━━━ Material supplied ━━━

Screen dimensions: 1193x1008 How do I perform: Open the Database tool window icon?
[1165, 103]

━━━
━━━ Material supplied ━━━

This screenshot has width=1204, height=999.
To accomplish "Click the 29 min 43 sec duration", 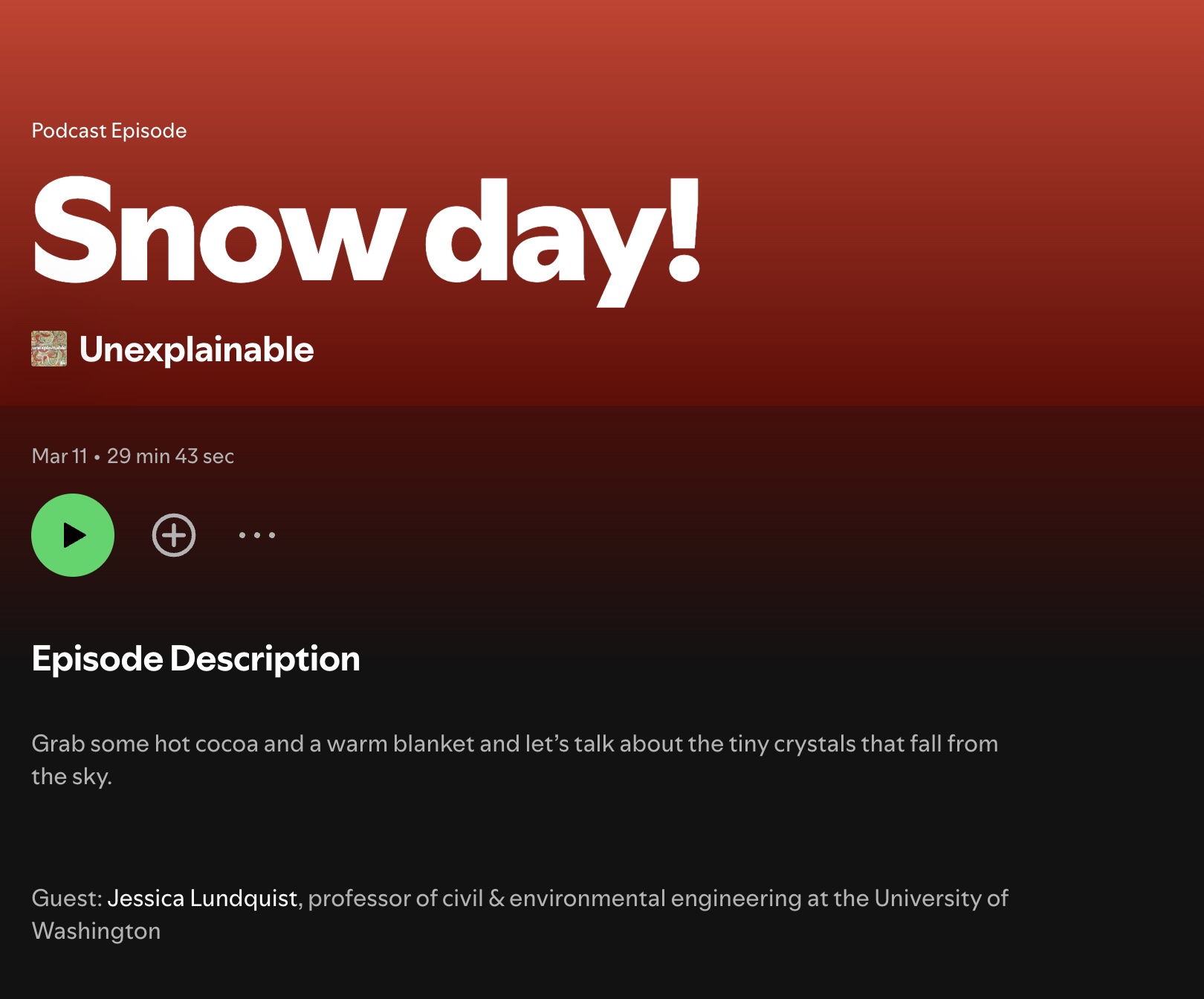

━━━
━━━ Material supplied ━━━

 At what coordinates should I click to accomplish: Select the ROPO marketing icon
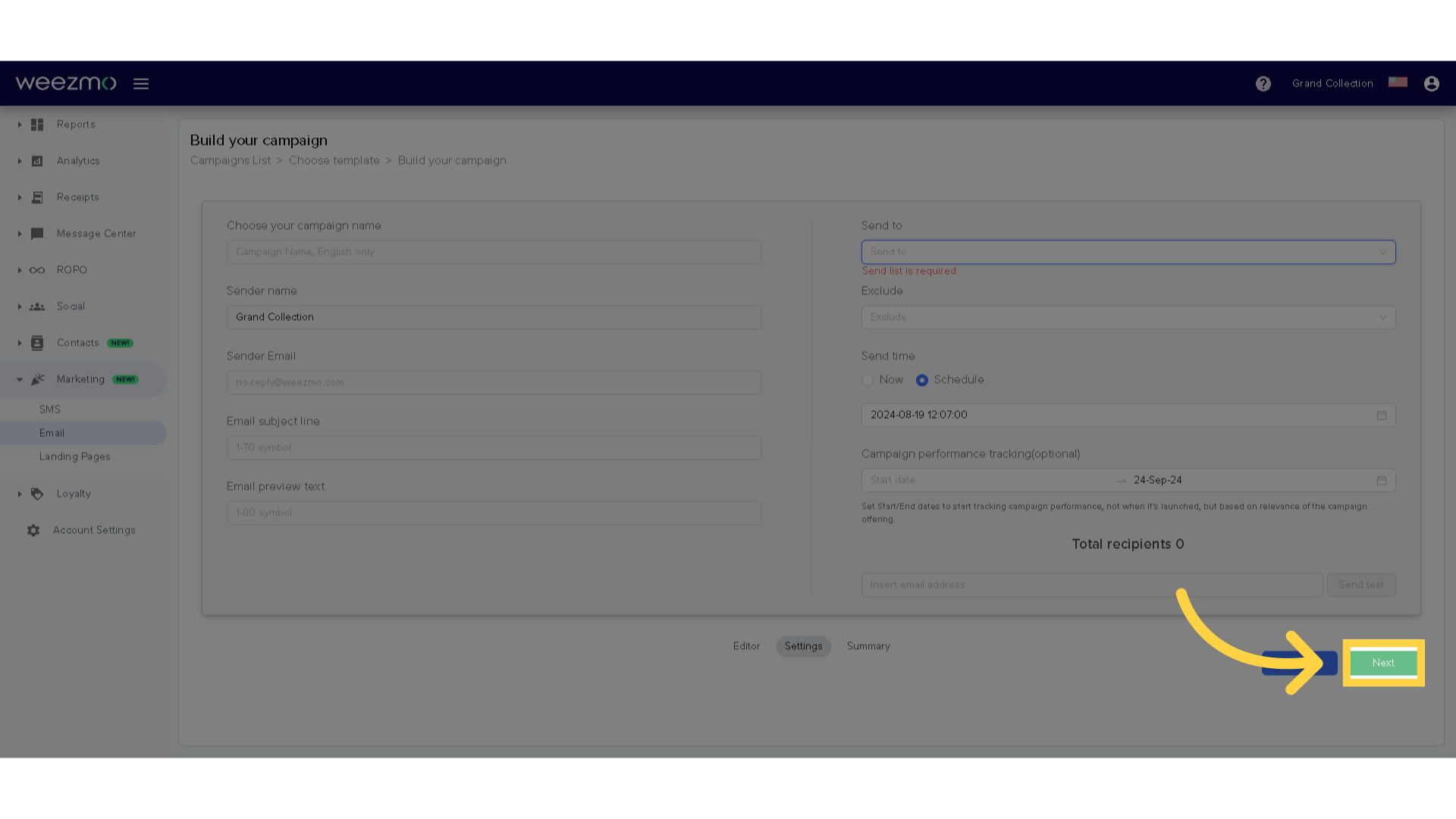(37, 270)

━━━

→ Problem description
Produce an exact reproduction of the listing above, limited to the lines starting at the line with "This screenshot has width=1204, height=999." and ending at the line with "the 29 min 43", both kept, with every picture left out.

→ Your response
This screenshot has width=1204, height=999.
To accomplish "Click the 29 min 43 sec duration", 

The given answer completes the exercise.